Definitely a great job.A little shiny but great detail work.


----------



## Spockr (Sep 14, 2009)

Lovely work. I agree with the others about the shine. It looks like the studio's sprinkler system went off... Adding a coat of clear flat will make her perfect. :thumbsup::thumbsup:

Regards,
MattL


----------



## Cro-Magnon Man (Jun 11, 2001)

Yes, great work, especially for a first kit. A bit glossy? - maybe the lady thought models are built to be ornaments, so should be shiny!


----------



## WLRay (May 13, 2006)

My sis-in-law was over tonight,I told her about Dull Cote.I think I'll just pick it up for her.I told her it was a bit too glossy.I showed her my Three Stooges model,I sprayed it with a flat matte lacquer,looks good.She said she liked the flat better than the gloss.


----------



## mrmurph (Nov 21, 2007)

Dullcote is all it needs. Other than that - perfecto!


----------



## Lloyd Collins (Sep 25, 2004)

I'm impressed! :thumbsup::thumbsup:
I hope to see more models painted by her.:wave:


The movie is in B&W, where did the colors come from?


----------



## rkoenn (Dec 18, 2007)

Very nice job, particularly for a newbie. And I am in total agreement about it desperately needing a spray of Dull Cote. You can pick it up at Michael's if you have one nearby for 40% off if you go to their website and print the coupon. Michael's doesn't have too much in the way of hobby supplies but I get almost all my Dull Cote there.


----------



## falcondesigns (Oct 30, 2002)

Kudos for a great job.


----------



## Kitzillastein58 (Jan 27, 2009)

This is beautiful work!

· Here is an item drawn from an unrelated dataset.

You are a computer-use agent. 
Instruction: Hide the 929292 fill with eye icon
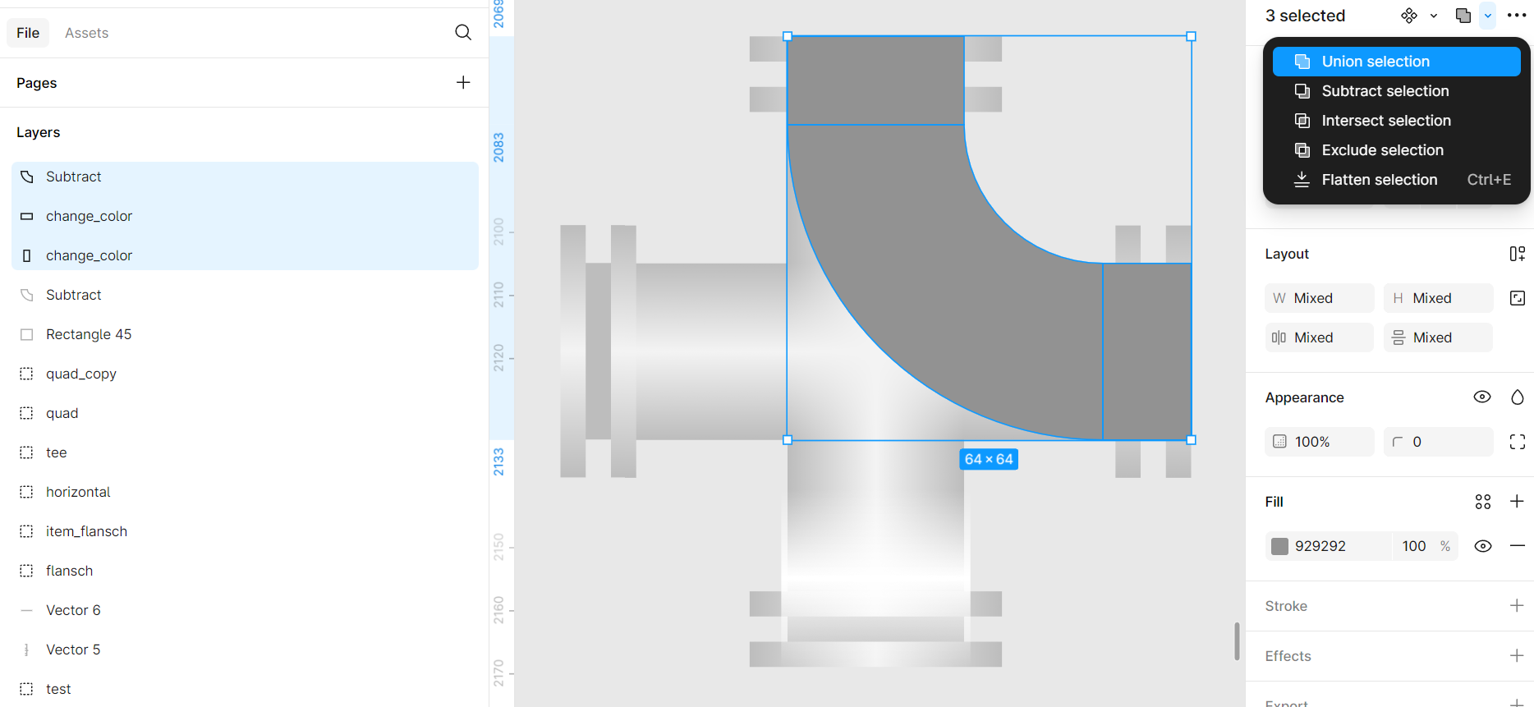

The wood grain is very realistic as well as the stone's in the wall. Excellent choice of colors on the figures, and the shading is perfect! Outstanding job for a first time, very well done! :thumbsup::thumbsup::thumbsup:

Mike :wave:


----------



## Cro-Magnon Man (Jun 11, 2001)

If sister-in-law now agrees a dull finish is better, then this is very promising. You should run a poll, WLRay: 'What kit would you like my sister-in-law to build next?'!


----------



## armymedic80 (Aug 11, 2010)

Cro-Magnon Man said:


> If sister-in-law now agrees a dull finish is better, then this is very promising. You should run a poll, WLRay: 'What kit would you like my sister-in-law to build next?'!


How about another figure kit like the Moebius Black Widow.


----------



## SJF (Dec 3, 1999)

Very impressive work! Love her attention to detail. 

Sean


----------



## captainmarvel1957 (Jun 28, 2012)

Hey! This is my first post here! I would agree that Sis did a great job on her Bride kit! This kit is what has gotten me interested in modeling again. It's a gem!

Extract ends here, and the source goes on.